Washington, D.C. Despite a harsh economic environment, 57% of online retailers surveyed for Shop.org’s State of Retailing Online reported they were more profitable in 2008 than 2007. The survey polled 117 retailers and was conducted by Forrester Research.

“Many Americans are heading to the Internet first to look for sales and promotions, especially when shopping for gifts and big purchases,” said Scott Silverman, executive director of Shop.org. “Though online retailers have had their challenges within the past year and watched consumers pull back on spending, e-commerce continues to be a bright spot in business.”  

According to the survey, online retailers adjusted to the economy in a variety of different ways. Nine in 10 retailers (91%) focused on preserving margins, while 88% of retailers amplified promotions or increased “value” messaging. Slightly more than half of retailers (53%) lowered prices as a result of the economy.

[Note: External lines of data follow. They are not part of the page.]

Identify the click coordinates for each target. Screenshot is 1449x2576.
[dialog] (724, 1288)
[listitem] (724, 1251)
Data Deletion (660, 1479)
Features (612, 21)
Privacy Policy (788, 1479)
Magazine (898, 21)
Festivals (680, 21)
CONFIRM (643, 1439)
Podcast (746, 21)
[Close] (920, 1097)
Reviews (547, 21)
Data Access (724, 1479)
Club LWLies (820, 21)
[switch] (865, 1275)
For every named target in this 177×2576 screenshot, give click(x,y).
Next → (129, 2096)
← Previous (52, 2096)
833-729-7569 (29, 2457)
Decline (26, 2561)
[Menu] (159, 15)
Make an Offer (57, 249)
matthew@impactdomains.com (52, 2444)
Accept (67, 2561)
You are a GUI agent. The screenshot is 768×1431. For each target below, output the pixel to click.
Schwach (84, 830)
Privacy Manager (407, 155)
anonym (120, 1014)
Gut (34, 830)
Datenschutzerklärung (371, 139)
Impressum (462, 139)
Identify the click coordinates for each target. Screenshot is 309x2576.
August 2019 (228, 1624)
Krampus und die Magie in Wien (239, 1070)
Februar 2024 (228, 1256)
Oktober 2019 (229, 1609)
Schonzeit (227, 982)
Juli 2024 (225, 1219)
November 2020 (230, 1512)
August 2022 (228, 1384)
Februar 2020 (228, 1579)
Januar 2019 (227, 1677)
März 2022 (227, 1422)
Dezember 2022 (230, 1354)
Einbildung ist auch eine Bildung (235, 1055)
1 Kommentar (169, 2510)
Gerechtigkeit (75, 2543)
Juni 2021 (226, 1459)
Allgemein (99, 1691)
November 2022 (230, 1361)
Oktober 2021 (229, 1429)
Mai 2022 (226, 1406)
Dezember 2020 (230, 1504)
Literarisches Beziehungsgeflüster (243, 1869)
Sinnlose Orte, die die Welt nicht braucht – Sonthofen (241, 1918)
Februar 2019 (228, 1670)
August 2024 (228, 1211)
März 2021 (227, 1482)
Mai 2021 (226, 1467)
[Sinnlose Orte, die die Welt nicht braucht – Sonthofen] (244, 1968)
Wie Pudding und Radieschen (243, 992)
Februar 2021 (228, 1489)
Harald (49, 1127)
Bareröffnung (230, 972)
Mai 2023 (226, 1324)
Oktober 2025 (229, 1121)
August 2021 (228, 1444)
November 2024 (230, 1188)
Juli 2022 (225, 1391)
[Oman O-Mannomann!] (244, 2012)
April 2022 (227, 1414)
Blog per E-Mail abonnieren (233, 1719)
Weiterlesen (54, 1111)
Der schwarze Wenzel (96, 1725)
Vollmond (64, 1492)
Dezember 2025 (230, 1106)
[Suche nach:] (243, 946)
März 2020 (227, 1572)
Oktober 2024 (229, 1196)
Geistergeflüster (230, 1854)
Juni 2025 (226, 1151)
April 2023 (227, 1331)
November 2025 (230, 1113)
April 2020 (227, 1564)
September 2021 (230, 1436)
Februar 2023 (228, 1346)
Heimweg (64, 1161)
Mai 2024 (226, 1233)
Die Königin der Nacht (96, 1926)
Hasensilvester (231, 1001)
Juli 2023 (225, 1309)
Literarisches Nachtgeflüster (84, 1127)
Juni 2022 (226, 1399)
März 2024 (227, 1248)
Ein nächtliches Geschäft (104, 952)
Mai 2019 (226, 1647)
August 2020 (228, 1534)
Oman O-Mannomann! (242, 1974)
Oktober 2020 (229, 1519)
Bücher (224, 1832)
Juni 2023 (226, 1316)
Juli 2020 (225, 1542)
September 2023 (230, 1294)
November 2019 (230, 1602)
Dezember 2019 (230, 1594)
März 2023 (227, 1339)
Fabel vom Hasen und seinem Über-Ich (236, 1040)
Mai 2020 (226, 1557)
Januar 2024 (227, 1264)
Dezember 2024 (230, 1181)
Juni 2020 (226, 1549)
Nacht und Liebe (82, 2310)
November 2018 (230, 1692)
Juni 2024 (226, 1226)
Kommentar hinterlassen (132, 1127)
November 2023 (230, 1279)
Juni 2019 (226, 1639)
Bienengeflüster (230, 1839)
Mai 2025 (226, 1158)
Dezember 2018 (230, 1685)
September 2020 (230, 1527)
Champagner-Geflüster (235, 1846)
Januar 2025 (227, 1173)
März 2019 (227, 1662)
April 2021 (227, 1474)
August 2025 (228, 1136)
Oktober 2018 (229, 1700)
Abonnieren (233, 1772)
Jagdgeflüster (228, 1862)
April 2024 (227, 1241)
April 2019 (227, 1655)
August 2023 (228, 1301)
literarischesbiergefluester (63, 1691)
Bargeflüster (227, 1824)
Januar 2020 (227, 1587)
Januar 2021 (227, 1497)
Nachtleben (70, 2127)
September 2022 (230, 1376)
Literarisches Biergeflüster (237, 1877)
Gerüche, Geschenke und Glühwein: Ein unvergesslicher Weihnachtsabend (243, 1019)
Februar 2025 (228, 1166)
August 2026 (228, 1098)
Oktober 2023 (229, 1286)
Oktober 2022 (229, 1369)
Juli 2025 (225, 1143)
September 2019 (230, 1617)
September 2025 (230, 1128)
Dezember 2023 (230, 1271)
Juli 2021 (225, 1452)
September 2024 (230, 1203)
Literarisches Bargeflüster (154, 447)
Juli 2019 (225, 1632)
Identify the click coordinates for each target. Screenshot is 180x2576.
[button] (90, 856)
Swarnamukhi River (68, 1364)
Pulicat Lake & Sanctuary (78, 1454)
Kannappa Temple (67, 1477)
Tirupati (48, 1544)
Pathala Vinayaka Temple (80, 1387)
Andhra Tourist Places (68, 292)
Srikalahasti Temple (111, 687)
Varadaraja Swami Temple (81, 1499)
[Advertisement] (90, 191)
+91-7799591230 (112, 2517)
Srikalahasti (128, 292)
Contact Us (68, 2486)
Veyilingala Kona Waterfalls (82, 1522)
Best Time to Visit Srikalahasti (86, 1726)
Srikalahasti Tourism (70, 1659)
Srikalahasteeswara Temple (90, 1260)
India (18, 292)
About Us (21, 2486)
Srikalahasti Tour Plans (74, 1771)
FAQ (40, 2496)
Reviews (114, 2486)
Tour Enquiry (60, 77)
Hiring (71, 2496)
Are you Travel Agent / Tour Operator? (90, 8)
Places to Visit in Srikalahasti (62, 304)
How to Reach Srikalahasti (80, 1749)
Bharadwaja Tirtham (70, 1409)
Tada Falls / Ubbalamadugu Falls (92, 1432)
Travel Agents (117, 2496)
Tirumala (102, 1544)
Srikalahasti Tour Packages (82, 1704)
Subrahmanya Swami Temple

As the U.S. economy suffered in 2008, the environment provided an opportunity for some online retailers to focus on gaining market share while other retailers struggled. For many, that concentration proved successful: according to the survey, one-third of online retailers (33%) said they increased market share during the downturn.

“While online retailers have been able to navigate better than most through the economic downturn, companies should continue to focus on keeping costs low and integrating the online and offline channels in order to be best positioned when the economy bounces back,” said Sucharita Mulpuru, Forrester Research principal analyst.

Four out of five online retailers (60%) believe the U.S economy will improve within the next year, and half (50%) think their Web business will actually fare better than expected in the next 12 months. That said, retailers are being cautious internally: Even though the overall sentiment about online retail is strong, 38 % said that they have actually lowered expectations around the Web business, even though the overall sentiment about the channel is strong.